Thursday's attack took place at the base outside the city of Mosul, about 360 kilometres northwest of Baghdad, when a suicide bomber detonated his explosives-laden truck at the gates of the facility, an army officer and a police officer told the AP news agency.
A group of gunmen then opened fire from apparently commandeered military Humvees, sparking a shoot-out.
A medical official confirmed the causality figures.
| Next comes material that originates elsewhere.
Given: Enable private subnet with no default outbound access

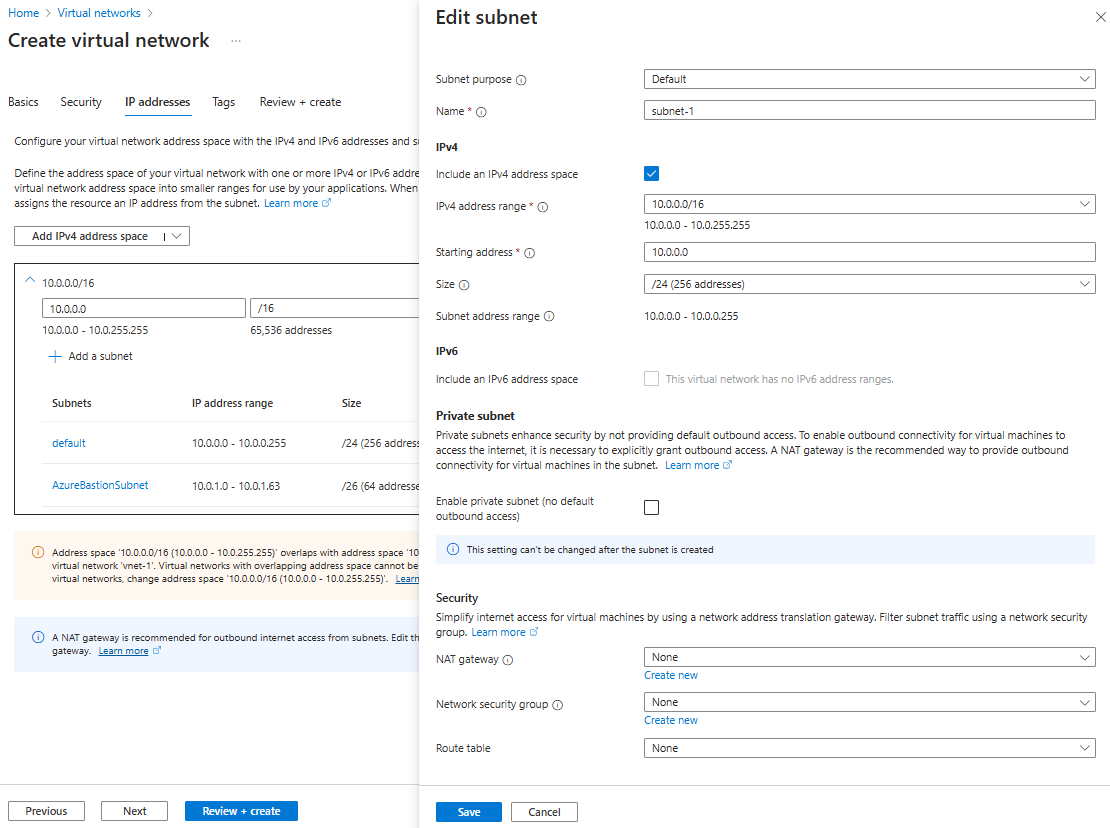Looking at the screenshot, I should coord(651,507).
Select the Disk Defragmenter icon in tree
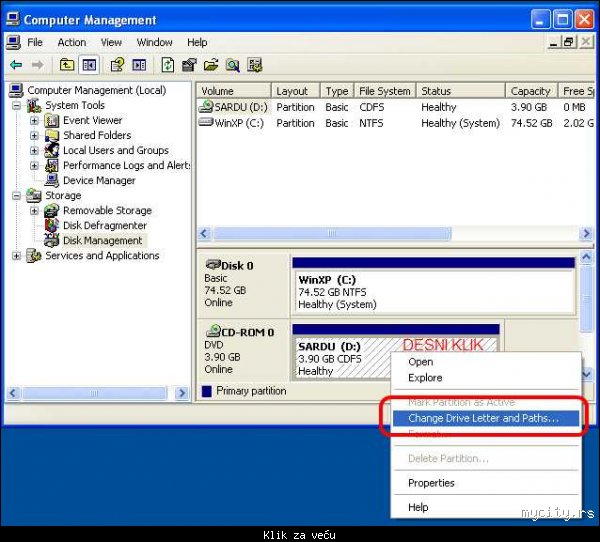The height and width of the screenshot is (542, 600). tap(52, 226)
All officials spoke on condition of anonymity because they are not authorised to talk to media.
Over the past months, Mosul and the surrounding region have seen bold attacks by fighters, mainly from an al-Qaeda-splinter group known as the Islamic State of Iraq and the Levant (ISIL), against military and security forces.
Four people have been killed in latest artillery fire in the Iraqi town of Fallujah in Anbar Province, medical sources have informed Al Jazeera.
The ISIL has seized control of parts of Anbar's provincial capital, Ramadi, since December, as well as the centre of the nearby city of Fallujah.
Since then, Iraqi government security forces and allied Sunni tribal fighters have been struggling to dislodge ISIL members.
In Baghdad, the Iraqi capital, at least nine people were killed on Thursday after a car bomb exploded in the crowded commercial area of Karrada, police officials told Al Jazeera.
No one immediately claimed responsibility for Thursday's attacks.
Violence has escalated in Iraq over the past year, with 2013 seeing the highest death toll since the worst sectarian bloodletting in 2007, according to United Nations figures. More than 8,800 people were killed in violence last year.
The escalation in violence comes in a crucial time, as Iraqis prepare to hold parliamentary elections on April 30, the first such vote since US forces left Iraq in 2011.
Authorities recently said there would be no balloting in parts of Anbar province where clashes are under way and which are not deemed safe.